[MATERIAL FOR THIS TASK — start]
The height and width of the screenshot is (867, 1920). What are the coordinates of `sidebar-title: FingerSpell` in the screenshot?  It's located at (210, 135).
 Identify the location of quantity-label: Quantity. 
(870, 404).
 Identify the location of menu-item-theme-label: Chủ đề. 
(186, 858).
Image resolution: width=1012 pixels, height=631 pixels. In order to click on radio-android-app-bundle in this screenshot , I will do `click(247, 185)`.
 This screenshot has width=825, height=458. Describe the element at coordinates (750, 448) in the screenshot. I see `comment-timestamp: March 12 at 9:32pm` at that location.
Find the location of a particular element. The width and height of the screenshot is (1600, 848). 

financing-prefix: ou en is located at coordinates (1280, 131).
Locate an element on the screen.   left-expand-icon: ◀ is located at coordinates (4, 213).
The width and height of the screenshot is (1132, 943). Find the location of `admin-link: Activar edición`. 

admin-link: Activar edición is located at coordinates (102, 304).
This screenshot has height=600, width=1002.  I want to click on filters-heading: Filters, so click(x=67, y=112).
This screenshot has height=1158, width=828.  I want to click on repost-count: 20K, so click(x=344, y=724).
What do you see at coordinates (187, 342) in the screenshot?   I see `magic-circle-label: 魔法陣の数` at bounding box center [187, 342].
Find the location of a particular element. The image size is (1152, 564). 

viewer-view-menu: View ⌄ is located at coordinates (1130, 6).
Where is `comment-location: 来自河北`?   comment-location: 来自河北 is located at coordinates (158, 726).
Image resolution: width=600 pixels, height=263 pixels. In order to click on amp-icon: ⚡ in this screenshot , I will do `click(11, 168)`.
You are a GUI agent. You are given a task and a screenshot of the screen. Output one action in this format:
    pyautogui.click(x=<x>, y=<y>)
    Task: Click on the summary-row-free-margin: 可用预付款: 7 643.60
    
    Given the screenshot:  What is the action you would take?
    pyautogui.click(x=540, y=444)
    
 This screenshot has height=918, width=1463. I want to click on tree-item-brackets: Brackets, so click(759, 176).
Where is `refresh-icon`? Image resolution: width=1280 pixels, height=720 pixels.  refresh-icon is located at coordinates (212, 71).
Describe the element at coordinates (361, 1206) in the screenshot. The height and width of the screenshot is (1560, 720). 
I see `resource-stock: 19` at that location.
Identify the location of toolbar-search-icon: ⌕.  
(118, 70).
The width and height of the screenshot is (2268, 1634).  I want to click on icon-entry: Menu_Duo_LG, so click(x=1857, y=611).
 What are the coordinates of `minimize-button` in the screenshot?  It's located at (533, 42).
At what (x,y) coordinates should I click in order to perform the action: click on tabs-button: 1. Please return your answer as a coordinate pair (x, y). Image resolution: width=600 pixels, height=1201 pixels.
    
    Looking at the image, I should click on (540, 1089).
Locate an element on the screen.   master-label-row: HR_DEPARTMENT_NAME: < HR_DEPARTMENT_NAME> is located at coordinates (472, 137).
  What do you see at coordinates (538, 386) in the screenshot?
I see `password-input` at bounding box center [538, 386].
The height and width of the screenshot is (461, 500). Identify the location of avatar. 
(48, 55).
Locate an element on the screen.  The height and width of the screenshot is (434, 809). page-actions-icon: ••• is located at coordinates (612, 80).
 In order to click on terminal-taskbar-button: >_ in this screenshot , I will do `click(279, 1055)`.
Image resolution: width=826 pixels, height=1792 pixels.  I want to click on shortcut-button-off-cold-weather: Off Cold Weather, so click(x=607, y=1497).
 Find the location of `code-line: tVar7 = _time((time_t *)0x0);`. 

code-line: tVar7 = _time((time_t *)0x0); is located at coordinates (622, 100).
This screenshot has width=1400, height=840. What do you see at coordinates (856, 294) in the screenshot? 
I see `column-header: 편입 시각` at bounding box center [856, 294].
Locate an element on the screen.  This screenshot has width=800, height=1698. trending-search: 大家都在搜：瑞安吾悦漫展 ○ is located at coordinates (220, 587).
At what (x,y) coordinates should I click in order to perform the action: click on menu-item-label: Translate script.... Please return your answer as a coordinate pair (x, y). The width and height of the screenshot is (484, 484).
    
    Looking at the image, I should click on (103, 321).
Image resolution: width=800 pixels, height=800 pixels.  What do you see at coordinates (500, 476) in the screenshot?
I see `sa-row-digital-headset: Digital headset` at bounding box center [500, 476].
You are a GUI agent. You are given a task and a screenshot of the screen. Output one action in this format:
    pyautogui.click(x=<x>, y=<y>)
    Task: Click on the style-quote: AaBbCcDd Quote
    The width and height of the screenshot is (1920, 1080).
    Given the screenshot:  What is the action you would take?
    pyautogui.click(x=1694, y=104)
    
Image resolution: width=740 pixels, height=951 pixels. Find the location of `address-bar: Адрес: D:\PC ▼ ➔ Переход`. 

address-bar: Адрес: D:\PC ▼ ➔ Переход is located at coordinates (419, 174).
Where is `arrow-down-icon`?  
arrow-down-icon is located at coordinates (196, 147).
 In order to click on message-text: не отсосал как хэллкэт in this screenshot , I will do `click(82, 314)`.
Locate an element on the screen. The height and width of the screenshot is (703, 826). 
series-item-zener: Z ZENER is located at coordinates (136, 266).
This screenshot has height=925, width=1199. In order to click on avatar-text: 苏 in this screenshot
[MATERIAL FOR THIS TASK — finish]
● **EXERCISE BRIEF**
Update the items above by replacing every "Find the location of" with "Determine the position of" and leaving everything else unchanged.

● **OUTPUT FOR THIS TASK**
The height and width of the screenshot is (867, 1920). What are the coordinates of `sidebar-title: FingerSpell` in the screenshot?  It's located at (210, 135).
 Identify the location of quantity-label: Quantity. 
(870, 404).
 Identify the location of menu-item-theme-label: Chủ đề. 
(186, 858).
Image resolution: width=1012 pixels, height=631 pixels. In order to click on radio-android-app-bundle in this screenshot , I will do `click(247, 185)`.
 This screenshot has width=825, height=458. Describe the element at coordinates (750, 448) in the screenshot. I see `comment-timestamp: March 12 at 9:32pm` at that location.
Determine the position of a particular element. The width and height of the screenshot is (1600, 848). 

financing-prefix: ou en is located at coordinates (1280, 131).
Locate an element on the screen.   left-expand-icon: ◀ is located at coordinates (4, 213).
The width and height of the screenshot is (1132, 943). Determine the position of `admin-link: Activar edición`. 

admin-link: Activar edición is located at coordinates (102, 304).
This screenshot has height=600, width=1002.  I want to click on filters-heading: Filters, so click(x=67, y=112).
This screenshot has height=1158, width=828.  I want to click on repost-count: 20K, so click(x=344, y=724).
What do you see at coordinates (187, 342) in the screenshot?   I see `magic-circle-label: 魔法陣の数` at bounding box center [187, 342].
Determine the position of a particular element. The image size is (1152, 564). 

viewer-view-menu: View ⌄ is located at coordinates (1130, 6).
Where is `comment-location: 来自河北`?   comment-location: 来自河北 is located at coordinates (158, 726).
Image resolution: width=600 pixels, height=263 pixels. In order to click on amp-icon: ⚡ in this screenshot , I will do `click(11, 168)`.
You are a GUI agent. You are given a task and a screenshot of the screen. Output one action in this format:
    pyautogui.click(x=<x>, y=<y>)
    Task: Click on the summary-row-free-margin: 可用预付款: 7 643.60
    
    Given the screenshot:  What is the action you would take?
    pyautogui.click(x=540, y=444)
    
 This screenshot has height=918, width=1463. I want to click on tree-item-brackets: Brackets, so click(759, 176).
Where is `refresh-icon`? Image resolution: width=1280 pixels, height=720 pixels.  refresh-icon is located at coordinates (212, 71).
Describe the element at coordinates (361, 1206) in the screenshot. The height and width of the screenshot is (1560, 720). 
I see `resource-stock: 19` at that location.
Identify the location of toolbar-search-icon: ⌕.  
(118, 70).
The width and height of the screenshot is (2268, 1634).  I want to click on icon-entry: Menu_Duo_LG, so click(x=1857, y=611).
 What are the coordinates of `minimize-button` in the screenshot?  It's located at (533, 42).
At what (x,y) coordinates should I click in order to perform the action: click on tabs-button: 1. Please return your answer as a coordinate pair (x, y). Image resolution: width=600 pixels, height=1201 pixels.
    
    Looking at the image, I should click on (540, 1089).
Locate an element on the screen.   master-label-row: HR_DEPARTMENT_NAME: < HR_DEPARTMENT_NAME> is located at coordinates (472, 137).
  What do you see at coordinates (538, 386) in the screenshot?
I see `password-input` at bounding box center [538, 386].
The height and width of the screenshot is (461, 500). Identify the location of avatar. 
(48, 55).
Locate an element on the screen.  The height and width of the screenshot is (434, 809). page-actions-icon: ••• is located at coordinates (612, 80).
 In order to click on terminal-taskbar-button: >_ in this screenshot , I will do `click(279, 1055)`.
Image resolution: width=826 pixels, height=1792 pixels.  I want to click on shortcut-button-off-cold-weather: Off Cold Weather, so click(x=607, y=1497).
 Determine the position of `code-line: tVar7 = _time((time_t *)0x0);`. 

code-line: tVar7 = _time((time_t *)0x0); is located at coordinates (622, 100).
This screenshot has width=1400, height=840. What do you see at coordinates (856, 294) in the screenshot? 
I see `column-header: 편입 시각` at bounding box center [856, 294].
Locate an element on the screen.  This screenshot has width=800, height=1698. trending-search: 大家都在搜：瑞安吾悦漫展 ○ is located at coordinates (220, 587).
At what (x,y) coordinates should I click in order to perform the action: click on menu-item-label: Translate script.... Please return your answer as a coordinate pair (x, y). The width and height of the screenshot is (484, 484).
    
    Looking at the image, I should click on (103, 321).
Image resolution: width=800 pixels, height=800 pixels.  What do you see at coordinates (500, 476) in the screenshot?
I see `sa-row-digital-headset: Digital headset` at bounding box center [500, 476].
You are a GUI agent. You are given a task and a screenshot of the screen. Output one action in this format:
    pyautogui.click(x=<x>, y=<y>)
    Task: Click on the style-quote: AaBbCcDd Quote
    The width and height of the screenshot is (1920, 1080).
    Given the screenshot:  What is the action you would take?
    pyautogui.click(x=1694, y=104)
    
Image resolution: width=740 pixels, height=951 pixels. Determine the position of `address-bar: Адрес: D:\PC ▼ ➔ Переход`. 

address-bar: Адрес: D:\PC ▼ ➔ Переход is located at coordinates (419, 174).
Where is `arrow-down-icon`?  
arrow-down-icon is located at coordinates (196, 147).
 In order to click on message-text: не отсосал как хэллкэт in this screenshot , I will do `click(82, 314)`.
Locate an element on the screen. The height and width of the screenshot is (703, 826). 
series-item-zener: Z ZENER is located at coordinates (136, 266).
This screenshot has height=925, width=1199. In order to click on avatar-text: 苏 in this screenshot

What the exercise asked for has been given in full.